Excerpted text:
================================

It is one of the least visited graveyards for American soldiers in Europe. I have visited several times and marveled at its haunting beauty. I have also wondered how many others make the pilgrimage all the way from the United States to the Rhone American Cemetery and Memorial in Draguignan in Provence. On a hot fall day recently, I enter the graveyard and I cannot spot a single wreath in memory of the 851 military dead, most of whom lost their lives during the liberation of Southern France in August 1944, following Operation Dragoon.
Cypresses and oleanders skirt the 12.5 acres of the graveyard where Americans were first buried on 19 August 1944. My first stop is the grave of Pfc. Lattie Tipton, the close friend of the legendary Audie Murphy, WWII’s most decorated infantryman. Tipton served alongside Murphy in B Company of the 15th Infantry Regiment and was killed in a vineyard, which I have also visited several times, near St. Tropez - just a few hours after landing with Murphy in the first wave on the first day of Operation Dragoon.
Not far away, near the graveyard’s chapel, a bronze relief map shows the progress of the 7th Army from the golden sands of the Cote d’Azur to the Vosges Mountains on the border of Germany. On a wall are inscribed 294 names of the missing, many of whom belonged to the 3rd and 45th Infantry Divisions, which I’ve followed through the war in two of my books.
The brutal odyssey of these two divisions – which served longest in the European Theatre – is little known today. These men of the 7th Army, some having battled all the way from North Africa, across Sicily and up the jagged spine of Italy, landed in France as their brothers in arms were breaking out of Normandy. Their D-Day that 15 August of 1944 garnered few headlines. Their epic travails in the last winter of the war, in the Vosges, were overlooked as the Battle of the Bulge, to the north, dominated coverage of the war in Europe.
I stand beneath an olive tree, hiding from the sun. There has been a water shortage. The grass is no longer the verdant field of the forgotten fallen I remember from my first visit. My attention is drawn to a white cross a few yards away. The headstone reads: ALEDA E. LUTZ, 1 LT 802 EVAC SQ 51 TRP CARR WG MICHIGAN NOV 1 1944. Here lies the only woman in the graveyard.
I soon learn more about the truly extraordinary Aleda Lutz. She joined the Army Nurse Corps in 1942 and then went to North Africa as an Air Evacuation Nurse with the 12th Air Force. She belonged to an elite, pioneering cadre – just 2 percent of 59,000 US nurses in WWII were qualified flight nurses. She flew in unmarked planes – legal targets for the enemy - that delivered critical supplies to hotspots in combat zones and then extracted the wounded. Over twenty dramatic months, she participated in no less than six battle campaigns, evacuating troops no matter the weather in Tunisia, Italy and France. At Anzio, she landed under shell fire four times in one day.

================================

Supplied information:

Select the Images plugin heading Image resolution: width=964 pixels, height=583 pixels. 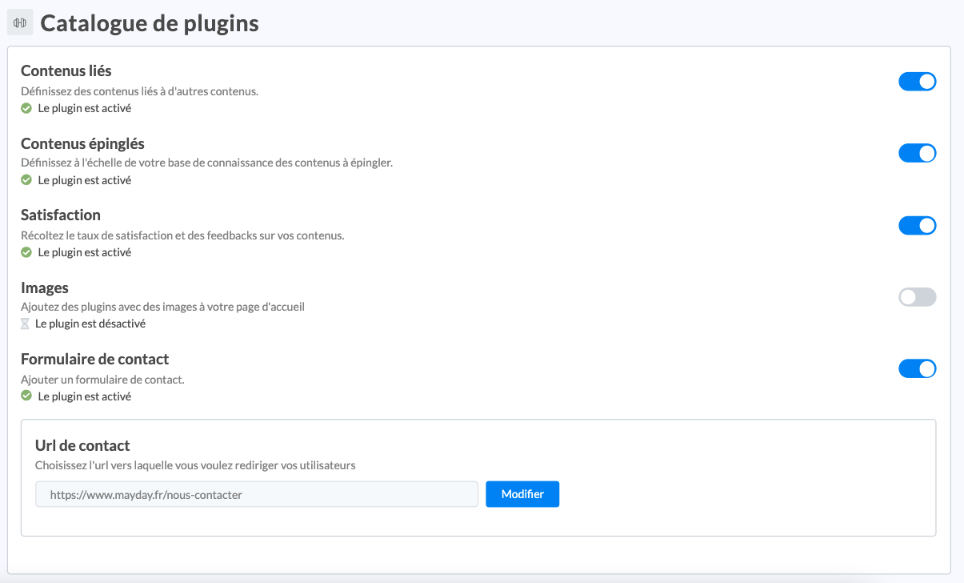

================================

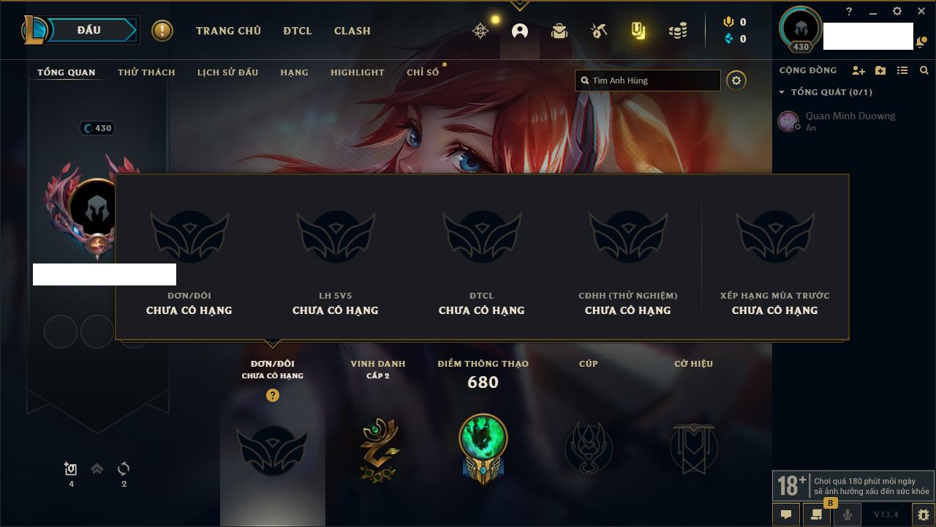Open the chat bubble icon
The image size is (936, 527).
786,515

================================

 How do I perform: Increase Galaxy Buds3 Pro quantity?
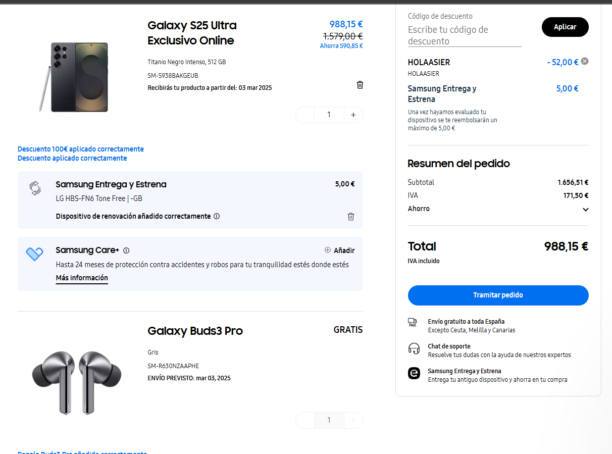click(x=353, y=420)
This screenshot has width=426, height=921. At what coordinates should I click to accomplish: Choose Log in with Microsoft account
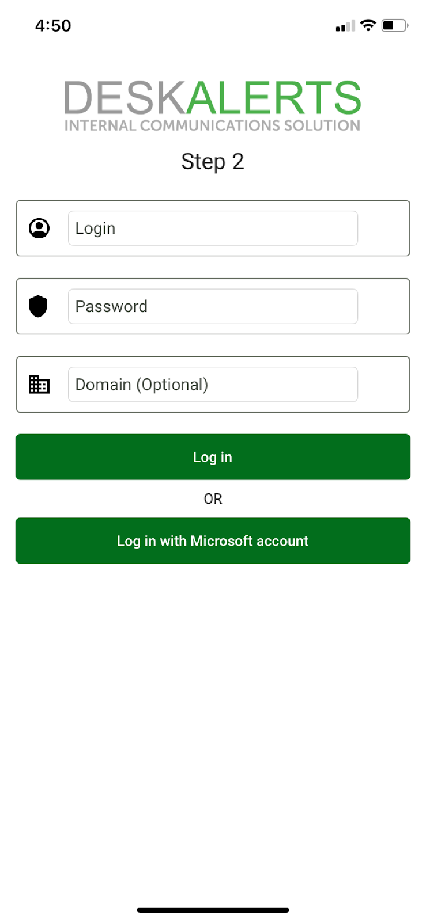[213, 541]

================================

Exercises:
a – Copy out the part of the Rhone American Cemetery piece starting with "Not far away, near" and going on through "of my books.".
b – Pick up the account of the Rhone American Cemetery where it stops and keep writing.
The records were taken from a different source.

Response list:
a –
Not far away, near the graveyard’s chapel, a bronze relief map shows the progress of the 7th Army from the golden sands of the Cote d’Azur to the Vosges Mountains on the border of Germany. On a wall are inscribed 294 names of the missing, many of whom belonged to the 3rd and 45th Infantry Divisions, which I’ve followed through the war in two of my books.

b –
Finally, her luck ran out. Her flight crashed on 1 November 1944 in the mountains of central France. Her plane was carrying 15 wounded men, six of them German. No-one survived. She was the only woman on the plane, aged 28, one of the first American servicewoman to die in combat in WWII, and one of 543 US women who died during the war.
Lutz had gone above and far beyond the call of duty. Arguably the most experienced US flight nurse of the war, she had made 196 evacuations, flew 814 combat hours, and carried more patients than any other nurse to safety – more than 3500. General Mark Clark, who led the 5th Army in Italy, attended her funeral. She received the Distinguished Flying Cross posthumously in December 1944, the first military woman to be so honored.
It is a short walk to the chapel from Lutz’s grave. One wall inside is covered in a stunning mosaic displaying the Great Seal of the United States – a golden eagle, talons clutching arrows. Words are highlighted in gold declaring that the chapel serves as a “SACRED RENDEZVOUS OF A GRATEFUL PEOPLE WITH ITS IMMORTAL DEAD.”
I walk back through the graveyard and then gaze at a carving of the “Angel of Peace” on the face of a memorial. The angel holds a baby as she watches over the graves of the hundreds of men and one lone woman who lie before her in eternal sleep. That single heroine, Aleda Lutz, deserves to be far better known, for she symbolizes the courage and resilience of so many women who suffered and served at home and abroad, whether toiling in munitions factories or air-lifting maimed young men from battlefields. Indeed, Lutz and her fellow angels of mercy, as well as the millions of women who labored for victory, were as vital as their brothers in arms in the battle to defeat evil.